= What is needed =
Exclude the pictures and set down, unaltered, the lines from the one that holds "You are a GUI" through the end of the data.

= Supplied information =
%%
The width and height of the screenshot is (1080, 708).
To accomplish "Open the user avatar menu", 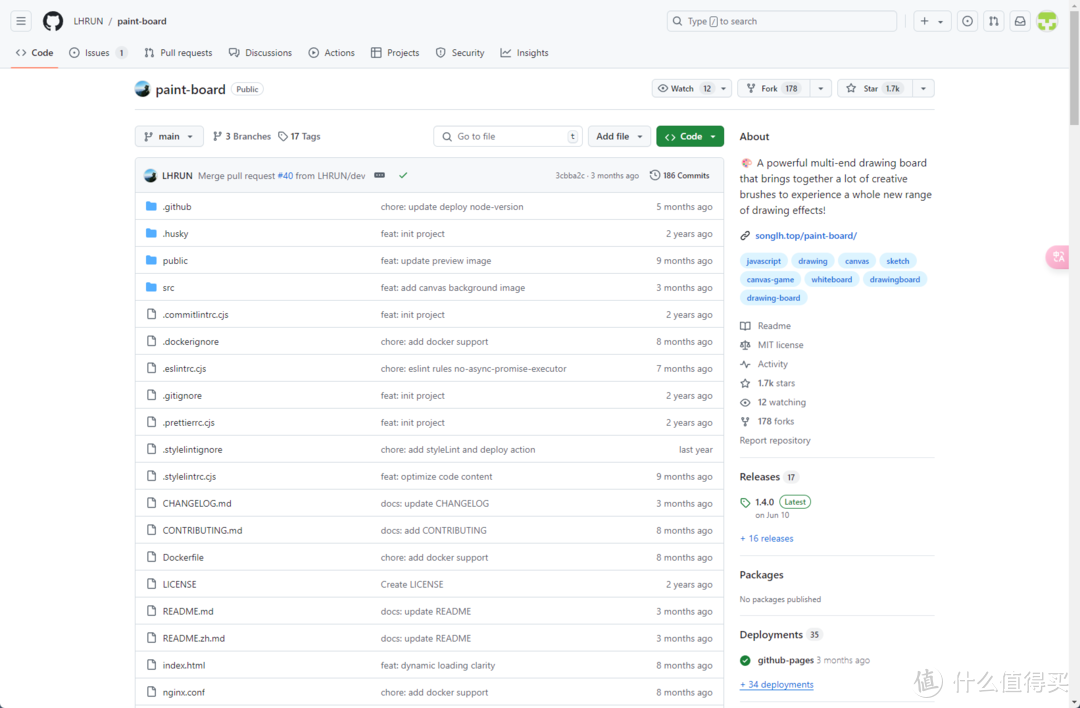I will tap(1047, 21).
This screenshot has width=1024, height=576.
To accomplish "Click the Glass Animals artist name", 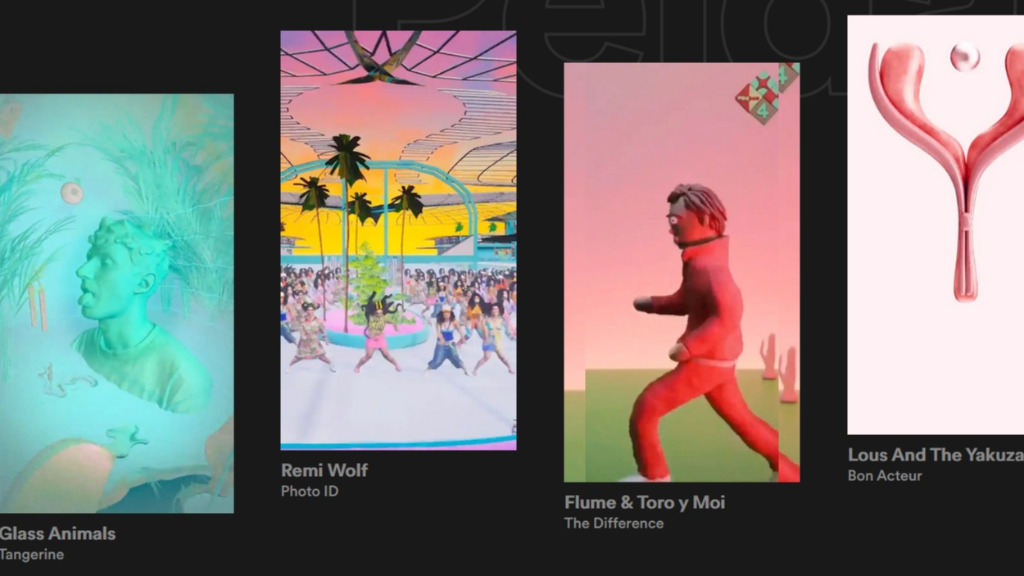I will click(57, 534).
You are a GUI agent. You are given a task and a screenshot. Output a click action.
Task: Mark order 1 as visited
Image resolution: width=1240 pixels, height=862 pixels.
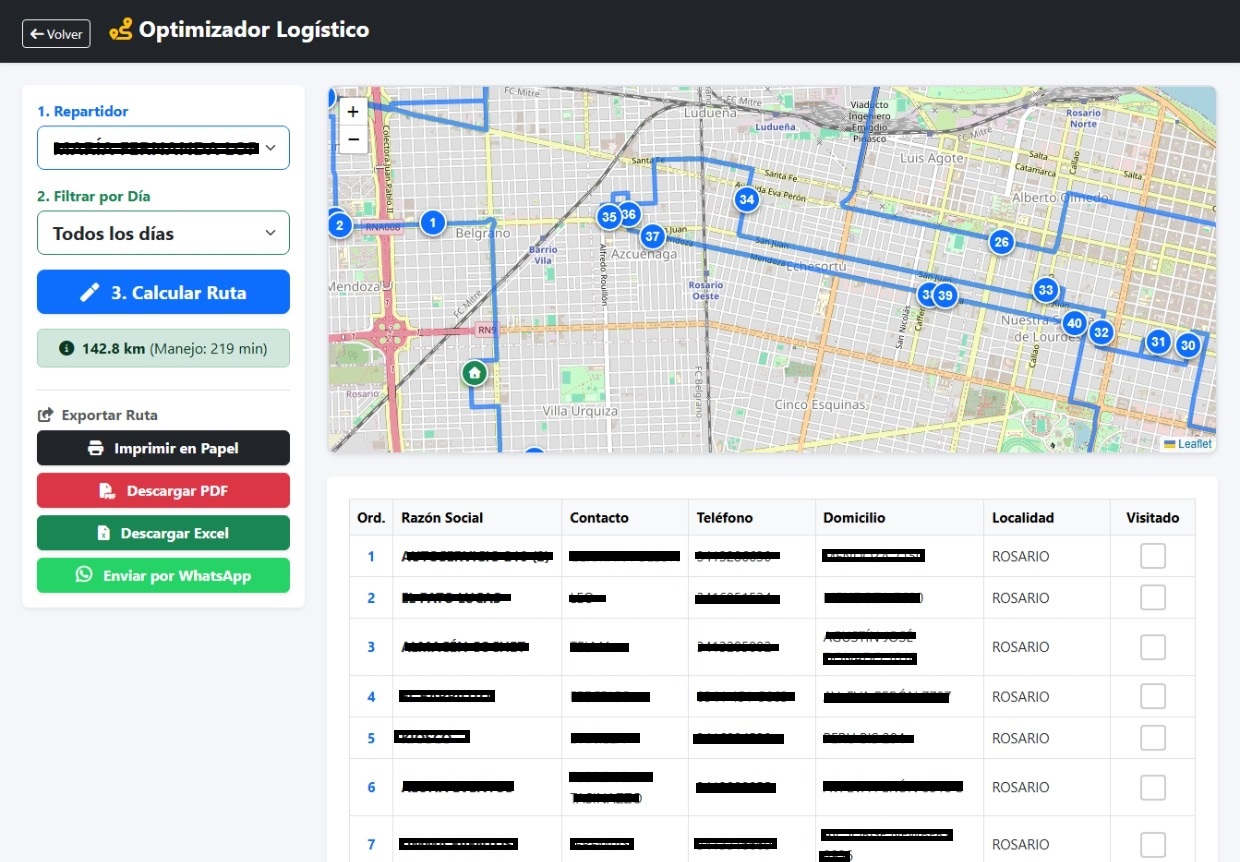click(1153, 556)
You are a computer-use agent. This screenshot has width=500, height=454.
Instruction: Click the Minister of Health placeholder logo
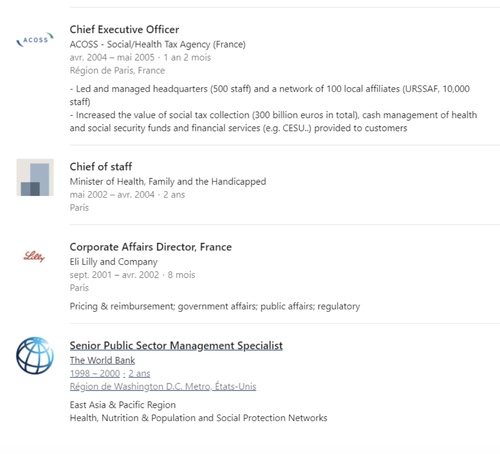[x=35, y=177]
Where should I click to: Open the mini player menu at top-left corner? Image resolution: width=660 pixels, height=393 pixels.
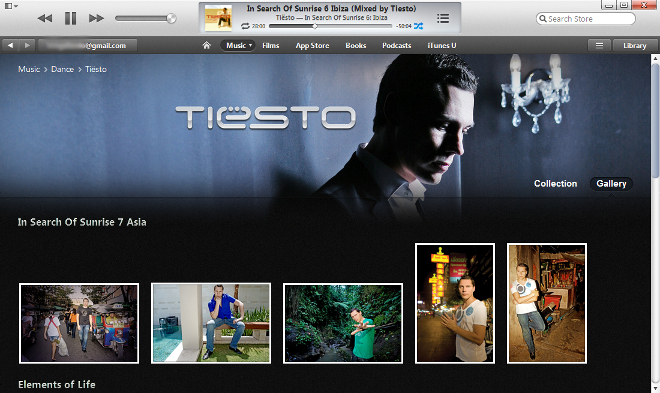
%%
= Response box =
You are a GUI agent. You are given a task and a screenshot. Output a click action.
Task: Mark order 1 as visited
Image resolution: width=1240 pixels, height=862 pixels.
click(1153, 556)
You are a computer-use agent. This screenshot has width=500, height=454.
Instruction: Click the Minister of Health placeholder logo
[x=35, y=177]
Where should I click to: Open the mini player menu at top-left corner? Image resolution: width=660 pixels, height=393 pixels.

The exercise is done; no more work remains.